Insoweit ist diese Auslegung auch verfassungskonform. Der Verfassungsgerichtshof hat das Abstellen auf Studienabschnitte iZm mit § 17 Abs. 4 StudFG idF BGBl I 23/1999 nämlich als verfassungswidrig erkannt, da eine Anknüpfung an derartige studienorganisatorische Zufälligkeiten sachlich nicht gerechtfertigt ist (VfGH 26.2.2004, G 204/03 u.a.).

Der Gesetzestext steht dieser (verfassungskonformen) Auslegung jedenfalls nicht entgegen, da bei in Semestern gegliederten Studien, die nicht in (mehrere) Studienabschnitte unterteilt sind, eben nur ein Studienabschnitt, der (nur) ein Toleranzsemester vermittelt, vorliegt. Ohne Bedeutung ist es, ob neben dem regulären Masterstudium Zusatzprüfungen abgelegt werden mussten, da die gesetzlichen Bestimmungen eine Verlängerung der Anspruchsdauer in diesem Fall nicht vorsehen.

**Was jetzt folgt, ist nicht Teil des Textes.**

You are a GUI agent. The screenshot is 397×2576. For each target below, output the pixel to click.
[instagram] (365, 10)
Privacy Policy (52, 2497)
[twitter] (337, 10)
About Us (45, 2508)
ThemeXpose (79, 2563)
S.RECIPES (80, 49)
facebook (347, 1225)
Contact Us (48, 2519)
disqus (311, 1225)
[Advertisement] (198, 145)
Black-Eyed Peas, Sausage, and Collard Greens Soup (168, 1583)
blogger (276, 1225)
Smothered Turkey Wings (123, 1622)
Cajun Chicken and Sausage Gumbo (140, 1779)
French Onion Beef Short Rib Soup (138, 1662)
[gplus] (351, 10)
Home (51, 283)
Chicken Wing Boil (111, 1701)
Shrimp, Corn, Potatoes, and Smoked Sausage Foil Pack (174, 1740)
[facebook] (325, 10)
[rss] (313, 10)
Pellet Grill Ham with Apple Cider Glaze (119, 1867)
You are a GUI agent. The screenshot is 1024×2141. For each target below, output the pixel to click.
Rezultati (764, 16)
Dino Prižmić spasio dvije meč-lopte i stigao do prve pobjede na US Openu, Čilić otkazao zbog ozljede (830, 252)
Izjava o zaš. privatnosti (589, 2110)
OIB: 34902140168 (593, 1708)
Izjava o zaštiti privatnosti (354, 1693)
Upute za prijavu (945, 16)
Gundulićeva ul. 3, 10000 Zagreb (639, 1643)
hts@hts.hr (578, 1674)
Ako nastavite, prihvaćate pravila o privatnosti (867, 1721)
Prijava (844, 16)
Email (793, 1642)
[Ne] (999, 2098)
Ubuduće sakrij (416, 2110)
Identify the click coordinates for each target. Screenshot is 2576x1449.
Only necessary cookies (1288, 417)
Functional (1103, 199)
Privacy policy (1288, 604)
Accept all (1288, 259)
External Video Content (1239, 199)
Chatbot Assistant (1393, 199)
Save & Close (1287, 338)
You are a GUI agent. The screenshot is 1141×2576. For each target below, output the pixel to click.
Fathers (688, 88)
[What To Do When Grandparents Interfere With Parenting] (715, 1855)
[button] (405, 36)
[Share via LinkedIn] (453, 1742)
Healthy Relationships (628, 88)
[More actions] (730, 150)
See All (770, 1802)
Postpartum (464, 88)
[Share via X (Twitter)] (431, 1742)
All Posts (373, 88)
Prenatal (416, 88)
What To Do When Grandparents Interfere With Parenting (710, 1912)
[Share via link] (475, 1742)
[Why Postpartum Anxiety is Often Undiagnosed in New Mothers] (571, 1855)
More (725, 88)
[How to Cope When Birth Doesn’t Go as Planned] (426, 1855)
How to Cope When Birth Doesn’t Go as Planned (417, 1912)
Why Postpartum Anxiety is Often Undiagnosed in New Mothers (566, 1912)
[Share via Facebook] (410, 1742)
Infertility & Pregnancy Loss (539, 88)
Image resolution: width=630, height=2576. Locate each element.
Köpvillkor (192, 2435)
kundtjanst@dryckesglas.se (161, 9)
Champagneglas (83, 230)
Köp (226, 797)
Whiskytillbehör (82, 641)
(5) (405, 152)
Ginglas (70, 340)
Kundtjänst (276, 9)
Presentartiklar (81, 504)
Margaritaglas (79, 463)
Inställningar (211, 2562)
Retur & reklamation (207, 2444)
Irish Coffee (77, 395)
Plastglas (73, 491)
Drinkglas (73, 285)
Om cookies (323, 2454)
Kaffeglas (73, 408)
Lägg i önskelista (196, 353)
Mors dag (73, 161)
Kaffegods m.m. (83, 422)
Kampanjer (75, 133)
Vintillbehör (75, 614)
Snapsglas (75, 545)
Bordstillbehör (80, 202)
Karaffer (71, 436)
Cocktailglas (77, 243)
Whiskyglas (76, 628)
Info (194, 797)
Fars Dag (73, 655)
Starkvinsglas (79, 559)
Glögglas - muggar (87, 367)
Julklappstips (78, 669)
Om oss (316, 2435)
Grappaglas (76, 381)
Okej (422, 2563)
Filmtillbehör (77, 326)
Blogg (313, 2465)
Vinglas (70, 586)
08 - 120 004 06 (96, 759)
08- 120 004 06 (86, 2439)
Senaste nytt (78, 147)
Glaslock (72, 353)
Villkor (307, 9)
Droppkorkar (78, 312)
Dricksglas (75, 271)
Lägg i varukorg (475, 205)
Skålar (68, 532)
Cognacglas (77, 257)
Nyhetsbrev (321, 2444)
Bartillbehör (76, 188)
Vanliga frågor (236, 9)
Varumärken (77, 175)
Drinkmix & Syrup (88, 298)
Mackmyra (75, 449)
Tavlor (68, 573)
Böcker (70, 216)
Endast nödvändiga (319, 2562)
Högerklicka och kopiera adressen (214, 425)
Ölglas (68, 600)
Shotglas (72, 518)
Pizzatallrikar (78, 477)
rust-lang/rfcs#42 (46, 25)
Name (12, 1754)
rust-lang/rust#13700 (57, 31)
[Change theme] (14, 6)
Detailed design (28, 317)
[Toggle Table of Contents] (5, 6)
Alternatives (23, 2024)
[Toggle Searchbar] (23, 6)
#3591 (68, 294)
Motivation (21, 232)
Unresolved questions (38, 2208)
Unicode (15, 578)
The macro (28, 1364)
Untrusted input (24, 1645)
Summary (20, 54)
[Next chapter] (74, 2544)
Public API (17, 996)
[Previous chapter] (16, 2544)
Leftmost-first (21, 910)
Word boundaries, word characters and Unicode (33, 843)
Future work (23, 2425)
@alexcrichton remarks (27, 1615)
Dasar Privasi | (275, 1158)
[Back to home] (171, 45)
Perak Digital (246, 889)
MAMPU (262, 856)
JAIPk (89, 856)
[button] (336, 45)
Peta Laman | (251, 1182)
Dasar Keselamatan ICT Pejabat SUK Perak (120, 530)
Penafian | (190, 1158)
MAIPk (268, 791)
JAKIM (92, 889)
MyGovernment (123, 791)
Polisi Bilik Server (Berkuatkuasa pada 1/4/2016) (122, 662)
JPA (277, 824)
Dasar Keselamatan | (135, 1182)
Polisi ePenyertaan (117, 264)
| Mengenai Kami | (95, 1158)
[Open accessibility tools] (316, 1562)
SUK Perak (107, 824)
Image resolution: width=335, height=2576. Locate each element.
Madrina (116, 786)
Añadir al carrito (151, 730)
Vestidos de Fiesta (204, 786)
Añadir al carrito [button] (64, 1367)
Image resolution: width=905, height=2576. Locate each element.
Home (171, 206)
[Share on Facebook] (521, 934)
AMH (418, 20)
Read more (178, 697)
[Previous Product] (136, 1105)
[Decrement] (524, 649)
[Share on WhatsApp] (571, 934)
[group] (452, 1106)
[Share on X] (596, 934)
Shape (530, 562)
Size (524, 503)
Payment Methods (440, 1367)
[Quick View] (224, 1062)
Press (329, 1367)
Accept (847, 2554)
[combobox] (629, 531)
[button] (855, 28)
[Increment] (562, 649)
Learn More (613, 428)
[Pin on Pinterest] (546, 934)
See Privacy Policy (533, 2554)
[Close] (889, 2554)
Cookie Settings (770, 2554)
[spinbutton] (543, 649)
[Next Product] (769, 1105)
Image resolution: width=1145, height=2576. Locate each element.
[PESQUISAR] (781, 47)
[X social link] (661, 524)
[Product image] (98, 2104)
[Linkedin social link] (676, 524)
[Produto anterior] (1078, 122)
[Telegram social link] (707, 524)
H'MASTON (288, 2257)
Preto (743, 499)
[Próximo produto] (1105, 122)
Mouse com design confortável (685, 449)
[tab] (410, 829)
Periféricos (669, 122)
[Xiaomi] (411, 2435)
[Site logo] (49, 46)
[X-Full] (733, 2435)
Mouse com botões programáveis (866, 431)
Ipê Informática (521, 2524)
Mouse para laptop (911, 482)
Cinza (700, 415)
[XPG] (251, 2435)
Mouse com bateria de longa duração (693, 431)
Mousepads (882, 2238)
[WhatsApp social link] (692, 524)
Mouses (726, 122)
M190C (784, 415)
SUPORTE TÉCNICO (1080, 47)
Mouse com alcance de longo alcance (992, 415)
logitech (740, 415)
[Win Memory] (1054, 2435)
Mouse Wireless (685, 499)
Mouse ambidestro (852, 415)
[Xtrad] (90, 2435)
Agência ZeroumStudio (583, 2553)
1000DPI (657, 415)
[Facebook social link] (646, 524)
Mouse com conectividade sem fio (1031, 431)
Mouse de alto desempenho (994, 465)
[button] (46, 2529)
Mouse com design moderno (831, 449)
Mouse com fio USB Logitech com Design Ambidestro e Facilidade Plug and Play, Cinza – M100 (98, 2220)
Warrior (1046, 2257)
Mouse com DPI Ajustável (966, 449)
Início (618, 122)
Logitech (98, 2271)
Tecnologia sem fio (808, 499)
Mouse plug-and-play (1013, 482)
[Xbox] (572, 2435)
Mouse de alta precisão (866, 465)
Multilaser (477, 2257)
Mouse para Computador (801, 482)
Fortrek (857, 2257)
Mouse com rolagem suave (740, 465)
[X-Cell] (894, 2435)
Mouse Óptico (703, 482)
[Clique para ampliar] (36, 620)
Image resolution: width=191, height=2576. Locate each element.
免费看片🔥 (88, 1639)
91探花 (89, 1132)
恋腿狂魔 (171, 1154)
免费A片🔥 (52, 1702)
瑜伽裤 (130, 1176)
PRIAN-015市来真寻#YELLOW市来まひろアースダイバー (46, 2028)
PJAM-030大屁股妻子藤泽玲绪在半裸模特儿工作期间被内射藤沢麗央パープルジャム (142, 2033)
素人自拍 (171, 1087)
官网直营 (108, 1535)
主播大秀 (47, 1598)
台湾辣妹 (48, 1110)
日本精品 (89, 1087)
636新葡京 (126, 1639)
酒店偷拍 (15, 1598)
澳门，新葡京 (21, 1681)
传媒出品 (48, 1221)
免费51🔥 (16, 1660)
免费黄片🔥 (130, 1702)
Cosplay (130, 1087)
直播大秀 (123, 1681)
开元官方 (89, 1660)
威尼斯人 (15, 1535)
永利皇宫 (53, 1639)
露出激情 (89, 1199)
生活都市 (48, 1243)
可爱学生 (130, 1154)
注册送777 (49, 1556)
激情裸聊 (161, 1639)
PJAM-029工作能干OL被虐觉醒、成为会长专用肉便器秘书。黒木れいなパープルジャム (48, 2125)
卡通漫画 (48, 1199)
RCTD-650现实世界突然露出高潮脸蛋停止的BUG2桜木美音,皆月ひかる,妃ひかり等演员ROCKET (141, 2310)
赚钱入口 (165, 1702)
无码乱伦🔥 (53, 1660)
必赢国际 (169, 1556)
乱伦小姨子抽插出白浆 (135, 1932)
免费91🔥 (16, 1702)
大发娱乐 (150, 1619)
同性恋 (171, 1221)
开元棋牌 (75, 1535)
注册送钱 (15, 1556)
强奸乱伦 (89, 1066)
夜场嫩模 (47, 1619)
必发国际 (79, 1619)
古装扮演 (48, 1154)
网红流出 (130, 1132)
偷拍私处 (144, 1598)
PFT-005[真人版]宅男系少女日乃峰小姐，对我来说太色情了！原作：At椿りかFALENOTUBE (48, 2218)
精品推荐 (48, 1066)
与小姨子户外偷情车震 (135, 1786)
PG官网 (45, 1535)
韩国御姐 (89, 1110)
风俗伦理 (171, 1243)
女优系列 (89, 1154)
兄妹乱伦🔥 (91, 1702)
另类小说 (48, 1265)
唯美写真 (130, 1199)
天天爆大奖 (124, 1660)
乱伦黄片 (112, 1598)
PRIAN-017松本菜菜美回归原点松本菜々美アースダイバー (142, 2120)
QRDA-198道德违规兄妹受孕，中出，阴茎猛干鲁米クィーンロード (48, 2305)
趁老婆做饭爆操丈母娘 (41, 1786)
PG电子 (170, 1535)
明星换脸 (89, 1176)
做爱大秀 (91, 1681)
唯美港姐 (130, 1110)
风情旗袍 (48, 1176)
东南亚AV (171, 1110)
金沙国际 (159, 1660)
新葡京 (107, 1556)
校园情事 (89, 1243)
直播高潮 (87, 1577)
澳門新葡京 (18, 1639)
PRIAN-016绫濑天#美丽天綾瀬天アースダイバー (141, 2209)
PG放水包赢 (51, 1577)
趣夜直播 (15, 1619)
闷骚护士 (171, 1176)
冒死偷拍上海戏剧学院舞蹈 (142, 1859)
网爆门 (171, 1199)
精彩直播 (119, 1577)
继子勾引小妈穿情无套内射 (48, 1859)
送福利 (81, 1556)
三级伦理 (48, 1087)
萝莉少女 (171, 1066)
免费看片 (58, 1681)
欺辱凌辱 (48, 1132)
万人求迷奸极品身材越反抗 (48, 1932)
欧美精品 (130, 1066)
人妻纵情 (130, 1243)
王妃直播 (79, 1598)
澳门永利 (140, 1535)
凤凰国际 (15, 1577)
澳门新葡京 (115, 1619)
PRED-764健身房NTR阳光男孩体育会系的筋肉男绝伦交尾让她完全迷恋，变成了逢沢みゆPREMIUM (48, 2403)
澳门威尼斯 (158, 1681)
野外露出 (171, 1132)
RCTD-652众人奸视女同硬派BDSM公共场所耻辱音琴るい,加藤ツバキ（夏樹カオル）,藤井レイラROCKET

Der Bw. vertritt zu Recht die Ansicht, dass Bachelor- und Masterstudien beihilfenrechtlich als zwei getrennt zu betrachtende Studien anzusehen sind (sh. VwGH 29.9.2011, 2011/16/0086, und VwGH 22.12.2011, 2011/16/0066). Da der Sohn des Bw. sein Bachelorstudium im Ausland absolviert und er somit keine in § 3 StudFG genannte Einrichtung besucht hat, sind die hierauf abgestellten Bestimmungen des § 2 Abs. 1 lit. b FLAG 1967, also auch betreffend das Toleranzsemester, nicht anwendbar. Es kann daher dahingestellt bleiben, ob es möglich wäre, ein beim Bachelorstudium nicht verbrauchtes Toleranzsemester beim Masterstudium zu verwenden, wiewohl anzumerken ist, dass sich hierfür keine gesetzliche Grundlage erkennen lässt.

Da somit der Sohn des Bw. das von ihm betriebene Masterstudium, das in Semester eingeteilt ist und eine vorgesehene Studienzeit von vier Semestern aufweist, innerhalb dieser Zeit zuzüglich eines Toleranzsemesters nicht abgeschlossen hat, bestand ab März 2012 (ab Beginn des sechsten Semesters) kein Anspruch auf Familienbeihilfe.